In order to evaluate the progress for the Mid Term and the Final evaluations, there is a need to set up milestones. But since this project consists of many small iterative steps it is difficult to set specific milestones. The only criteria based on which the coverage task can be evaluated are:

1. The reduction in the number of uncovered binary code ranges from that identified initially.
2. The percent of untested binary object code as a percentage of the total code size under analysis.

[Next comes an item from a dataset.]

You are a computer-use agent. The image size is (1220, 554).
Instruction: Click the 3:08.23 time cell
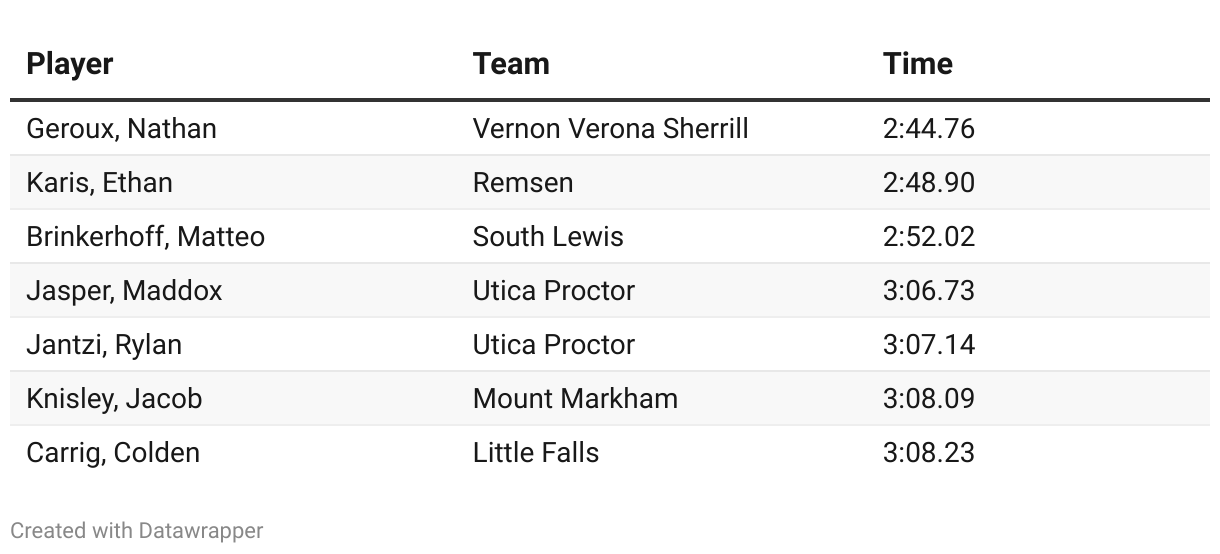[x=928, y=453]
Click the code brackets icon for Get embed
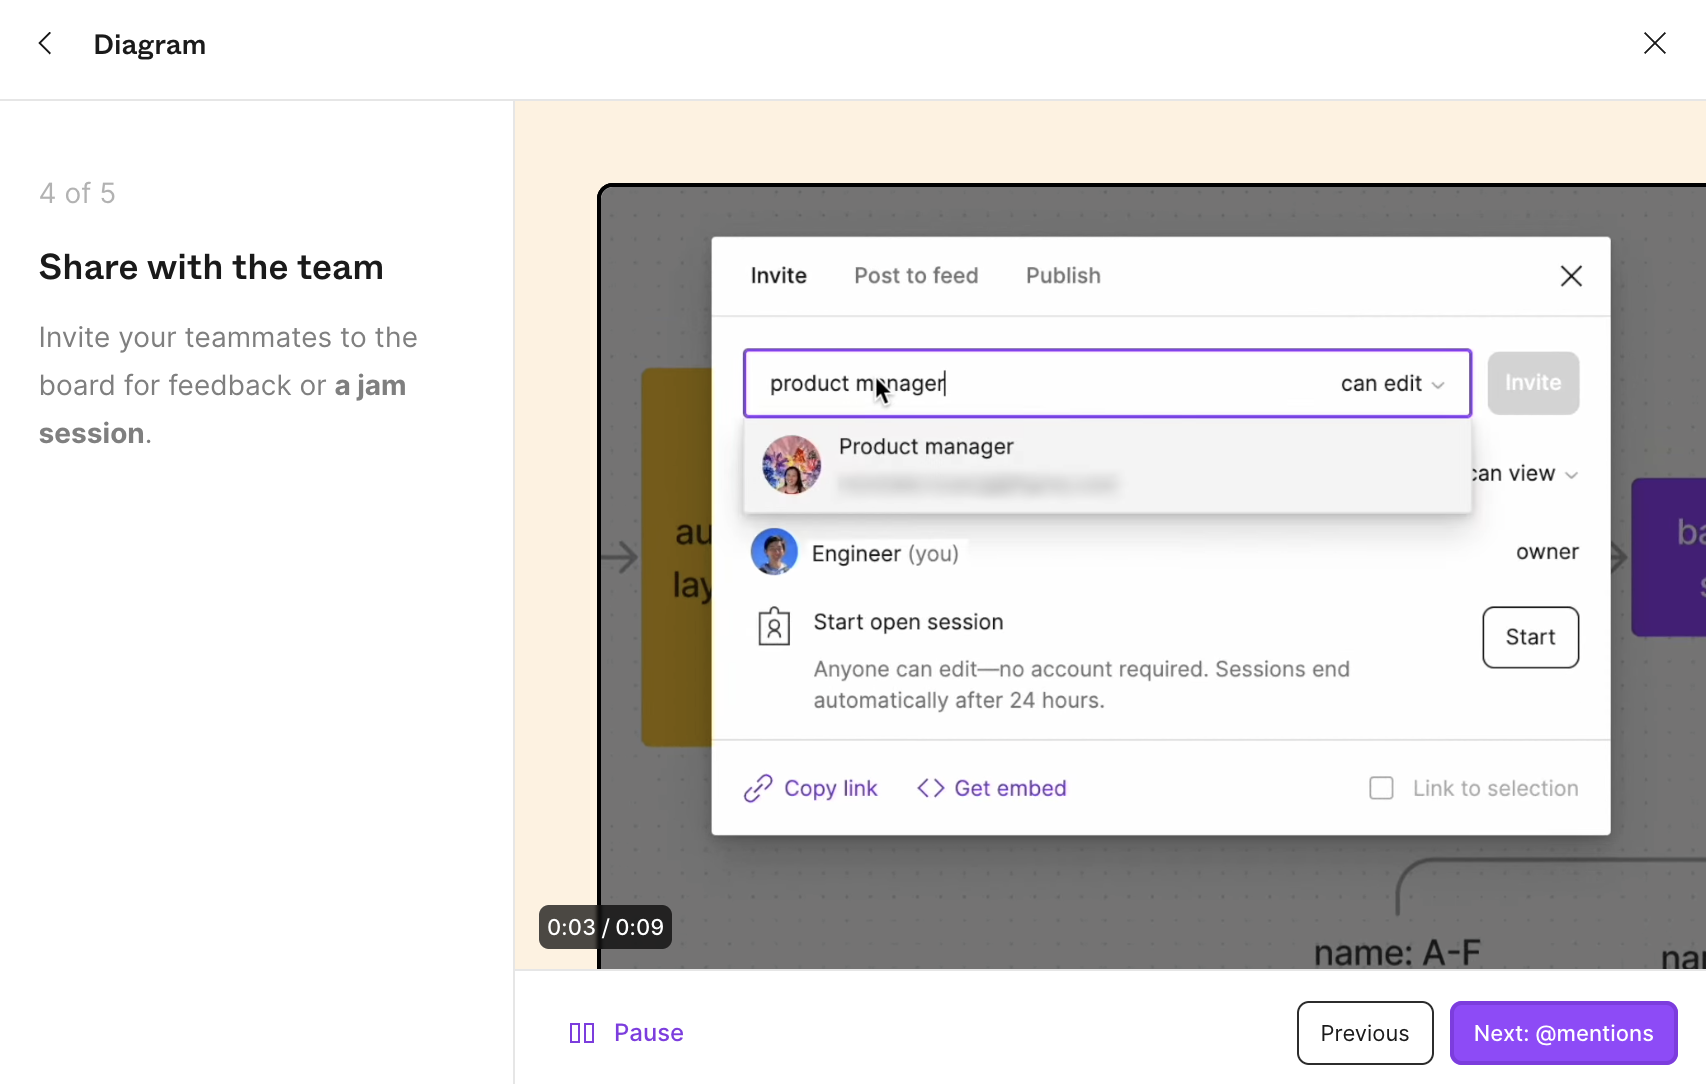Viewport: 1706px width, 1084px height. (x=930, y=789)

During the course of this project, I will be attacking uncovered code and generating patches for all the code that's fixed. For all those cases that were not tackled, I will be adding entries in the Explanations.txt file with a brief write up about why they were not tackled and a link to the project wiki where there will be detailed explanations presented. The whole process of coverage analysis and generating patches will be documented on the project wiki.
After having discussed with my prospect mentor about Mid Term and Final evaluations, the following criteria have been set up as milestones:

* Mid Term Milestone:

1. Exhaustive documentation of the procedure of coverage analysis. This is in order to make the procedure available to others, so that after the completion of GSoC, people from the RTEMS community may perform coverage analysis on their own.
2. A set of patches for all the uncovered code that was fixed along with reports about these patches. These reports will contain the exact uncovered ranges that the patches fixed and an explanation on what the patches do. Also, a more detailed explanation on these patches will be provided on the project wiki.
3. A wiki documentation of all the cases explained but which were hard to test. These cases will have entries in the Explanations.txt along with the link to the wiki documentation.

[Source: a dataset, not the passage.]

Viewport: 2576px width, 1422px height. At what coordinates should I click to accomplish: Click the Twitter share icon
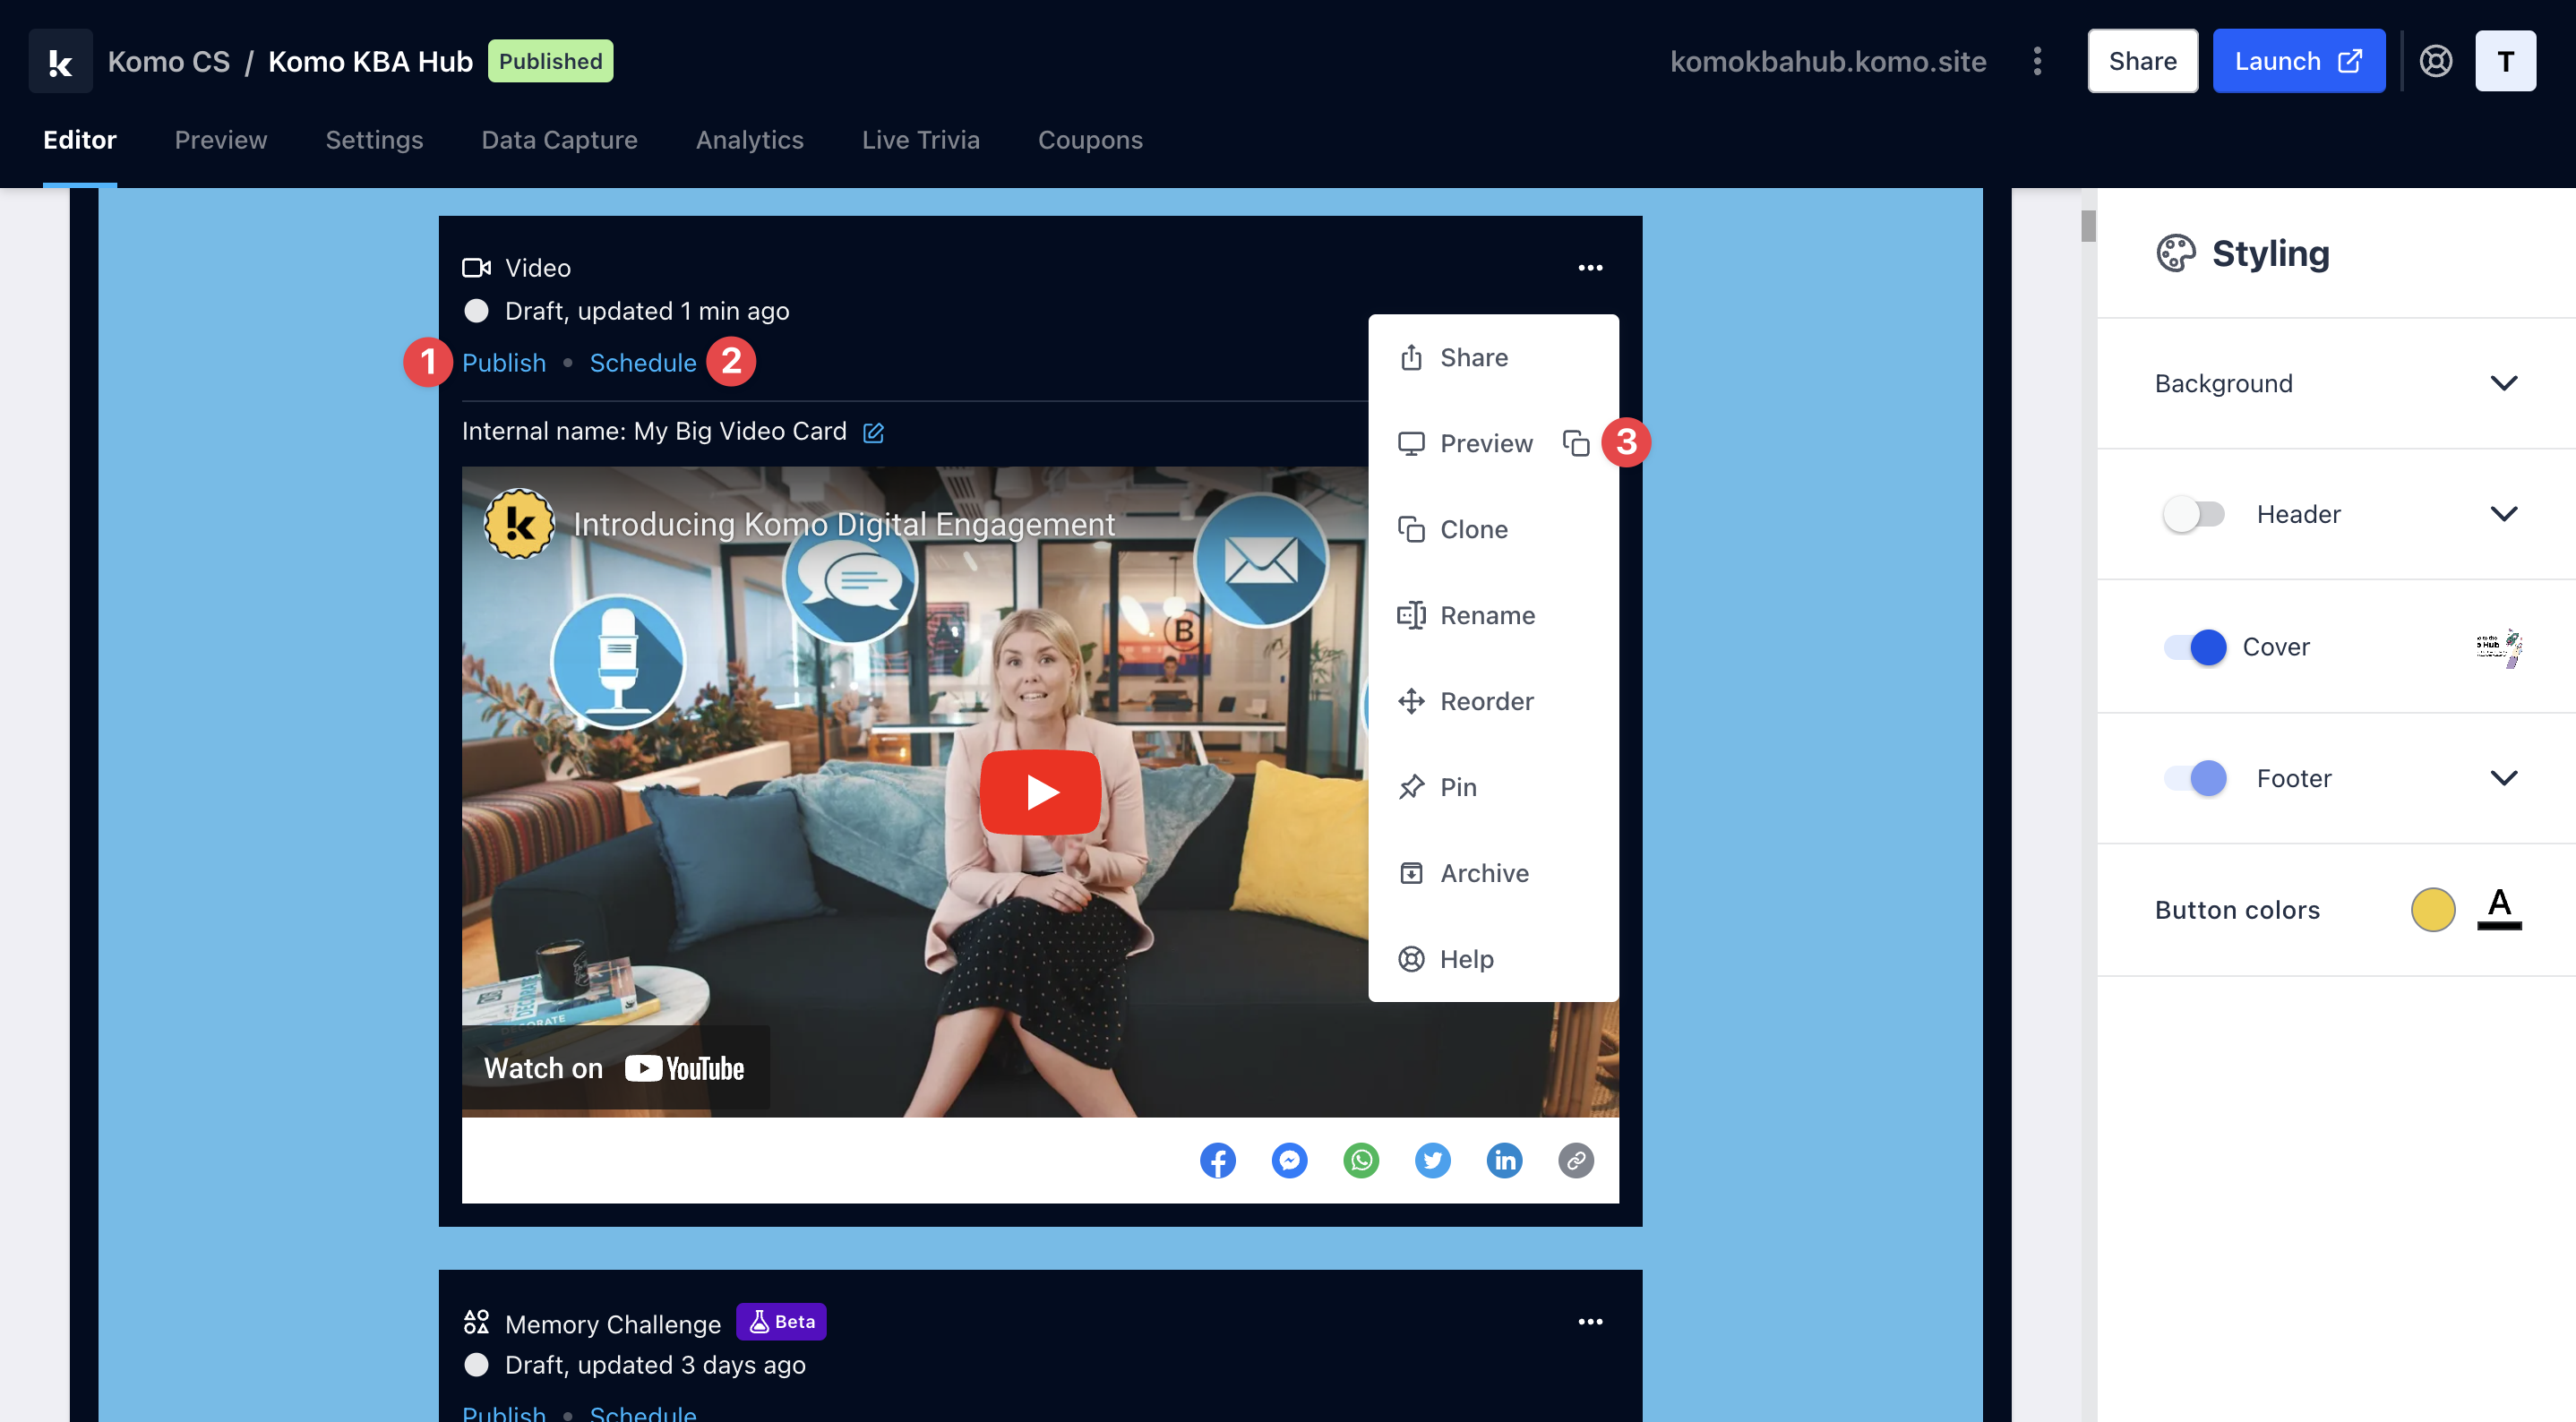1432,1160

* Final Evaluation Milestone:

1. The set of patches will increase in number as the analysis progress and more and more uncovered code is fixed. Thus the reports as well as the project wiki will be update reflecting the changes.
2. As the more code is analysed, the number of uncovered cases that are hard to test may also increase, and hence for all these cases as said earlier the Explanations.txt and the wiki pages will be updated subsequently.

The project wiki, that is being mentioned numerous times above, will have the following structure. It will have 4 pages, one will contain the procedure of Coverage Analysis. The second will have the list of cases that have been successfully tackled, with entries for each of the patches generated, along with a brief report on what these patches do. The third will contain the list of cases that have not been tackled along with detailed explanation about why they were not tackled. Finally, the fourth page will be a spread sheet that will contain baseline information about the coverage such as the number of uncovered ranges, the total size, the uncovered size and the covered and uncovered percentage of code, along with updates from each committed patch. This will also have a graph indicating the progress. This wiki will be visible to the entire community, thus keeping the community updated about my work. Feedback/comments/brickbats from the community will be welcome, thus improving my work. The procedure of coverage analysis will also be made available as a formal Texinfo manual along with the source tree.

I understand that during the course of my work, more and more code will be added on to the RTEMS code base, thus resulting in coverage changes. I discussed this with my prospect mentor, and we decided that the official coverage numbers will be provided by my mentor using tsim, since that's the simulator that most RTEMS developers who have worked on coverage analysis are used to and also since tsim runs all the tests. My mentor will provide all the data from the base run and the updated runs.

Auxillary Goals:

At the moment the project will focus on analysing code from the posix, rtems, sapi and score directories under cpukit. As an additional goal, the project will include code from the libcsupport, once the analysis of the above mentioned directories are done.